Well, the reviews are in, and they appear to be positive. Take for instance, this press release from the Financial Services Forum, a financial and economic policy organization made up of the CEOs of 19 of the largest financial institutions in the world (and chaired by Goldman Sachs’ Lloyd Blankfein). So, why does Wall Street support Lew’s nomination? Is it because he is one of them? Of course not, but it is because they see how he can help them.
The one thing that upsets the apple cart more than anything on Wall Street is uncertainty. The debt ceiling and budget fights that will define the coming months in Washington can create the ultimate form of uncertainty on Wall Street. As noted in the Financial Services Forum press release, Wall Street sees Lew as well suited to handle this task. President Obama labeled the veteran of many budget fights a “Master of Policy.” Finally, Lew appears to be in lock step with Obama in terms of keeping the debt ceiling out of budget negotiations. If successful at that one task, Lew will remove much of the uncertainty on Wall Street.
Second, while Lew may not have been “one of them” on Wall Street for long, he appears to sympathize with the bankers in Manhattan. As noted by many, including Senator Sanders, Lew did participate in the deregulation of Wall Street during the Clinton Administration and refused to blame deregulation for the financial crisis while going through the OMB nomination process.
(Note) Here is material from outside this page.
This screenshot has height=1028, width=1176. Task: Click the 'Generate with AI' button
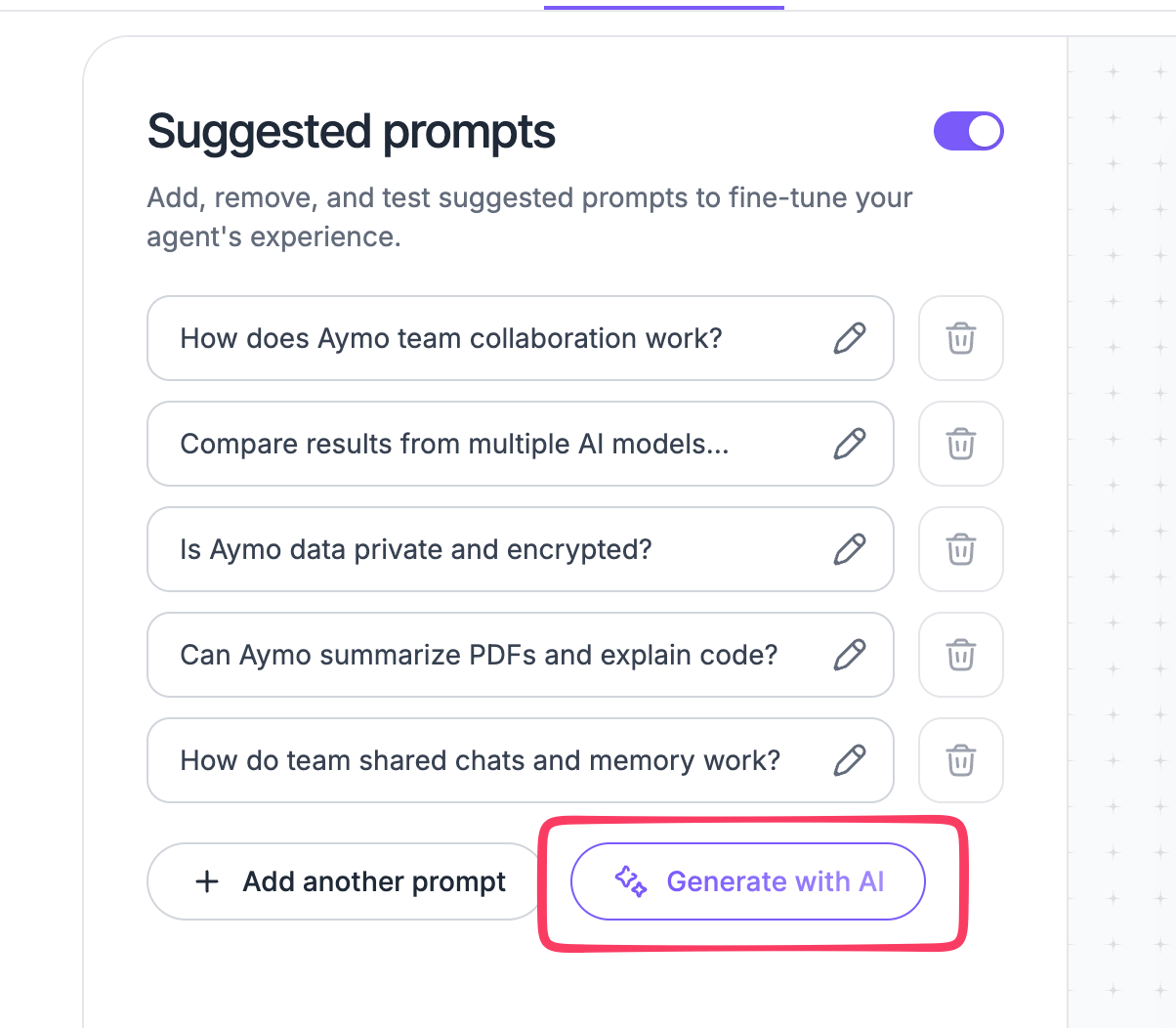pyautogui.click(x=748, y=881)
As discussed on this site, Washington and Wall Street will be seeing a lot of each other in 2013. History suggests that Lew could be a willing dance partner for the banking lobby.
Finally, on this point of lobbying and deals, the praise from Wall Street could just be a wise move from people who make deals for a living. Instead of poisoning negotiations with nasty and personal rhetoric before they even start, Wall Street has decided to play nice with a man they need on their side.
For the most part, Wall Street did everything they could to help out the Republicans during the election season. But that’s over and now its back to business. Maybe Republicans can help themselves in the upcoming budget negotiations by taking a page out of Wall Street’s book.